## WORK ORDER:
Give the records again in full, exactly as they appear.

*** Opening ENTRIES SUPPLIED ***

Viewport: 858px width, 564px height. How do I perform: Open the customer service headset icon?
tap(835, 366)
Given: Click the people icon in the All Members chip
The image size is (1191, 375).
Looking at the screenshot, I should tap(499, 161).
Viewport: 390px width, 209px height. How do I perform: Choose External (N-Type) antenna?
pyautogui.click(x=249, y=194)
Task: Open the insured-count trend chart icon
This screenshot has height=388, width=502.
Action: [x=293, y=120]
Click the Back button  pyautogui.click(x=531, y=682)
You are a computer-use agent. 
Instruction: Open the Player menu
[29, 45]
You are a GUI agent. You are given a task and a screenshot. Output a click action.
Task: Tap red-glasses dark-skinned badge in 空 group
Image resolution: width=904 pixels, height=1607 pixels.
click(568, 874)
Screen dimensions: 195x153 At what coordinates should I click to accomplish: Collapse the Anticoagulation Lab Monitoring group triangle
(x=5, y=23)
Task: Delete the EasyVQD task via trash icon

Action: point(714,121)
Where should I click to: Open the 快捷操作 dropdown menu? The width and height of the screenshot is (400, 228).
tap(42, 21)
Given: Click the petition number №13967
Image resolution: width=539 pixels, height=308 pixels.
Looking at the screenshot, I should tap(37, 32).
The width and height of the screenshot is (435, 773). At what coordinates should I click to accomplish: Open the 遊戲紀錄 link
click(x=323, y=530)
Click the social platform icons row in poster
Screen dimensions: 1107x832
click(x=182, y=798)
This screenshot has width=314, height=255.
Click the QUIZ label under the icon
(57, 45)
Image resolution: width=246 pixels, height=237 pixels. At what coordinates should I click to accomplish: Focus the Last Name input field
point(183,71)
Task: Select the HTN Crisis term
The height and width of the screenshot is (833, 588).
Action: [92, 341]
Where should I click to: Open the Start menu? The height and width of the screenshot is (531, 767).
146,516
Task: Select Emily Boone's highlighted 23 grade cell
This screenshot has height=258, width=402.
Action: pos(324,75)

*** Closing ENTRIES SUPPLIED ***

## ANSWER SPACE:
Viewport: 858px width, 564px height. How do I perform: Open the customer service headset icon?
tap(835, 366)
Given: Click the people icon in the All Members chip
The image size is (1191, 375).
Looking at the screenshot, I should tap(499, 161).
Viewport: 390px width, 209px height. How do I perform: Choose External (N-Type) antenna?
pyautogui.click(x=249, y=194)
Task: Open the insured-count trend chart icon
This screenshot has height=388, width=502.
Action: [x=293, y=120]
Click the Back button  pyautogui.click(x=531, y=682)
You are a computer-use agent. 
Instruction: Open the Player menu
[29, 45]
You are a GUI agent. You are given a task and a screenshot. Output a click action.
Task: Tap red-glasses dark-skinned badge in 空 group
Image resolution: width=904 pixels, height=1607 pixels.
click(568, 874)
Screen dimensions: 195x153 At what coordinates should I click to accomplish: Collapse the Anticoagulation Lab Monitoring group triangle
(x=5, y=23)
Task: Delete the EasyVQD task via trash icon

Action: point(714,121)
Where should I click to: Open the 快捷操作 dropdown menu? The width and height of the screenshot is (400, 228).
tap(42, 21)
Given: Click the petition number №13967
Image resolution: width=539 pixels, height=308 pixels.
Looking at the screenshot, I should tap(37, 32).
The width and height of the screenshot is (435, 773). At what coordinates should I click to accomplish: Open the 遊戲紀錄 link
click(x=323, y=530)
Click the social platform icons row in poster
Screen dimensions: 1107x832
click(x=182, y=798)
This screenshot has width=314, height=255.
Click the QUIZ label under the icon
(57, 45)
Image resolution: width=246 pixels, height=237 pixels. At what coordinates should I click to accomplish: Focus the Last Name input field
point(183,71)
Task: Select the HTN Crisis term
The height and width of the screenshot is (833, 588).
Action: [92, 341]
Where should I click to: Open the Start menu? The height and width of the screenshot is (531, 767).
146,516
Task: Select Emily Boone's highlighted 23 grade cell
This screenshot has height=258, width=402.
Action: pos(324,75)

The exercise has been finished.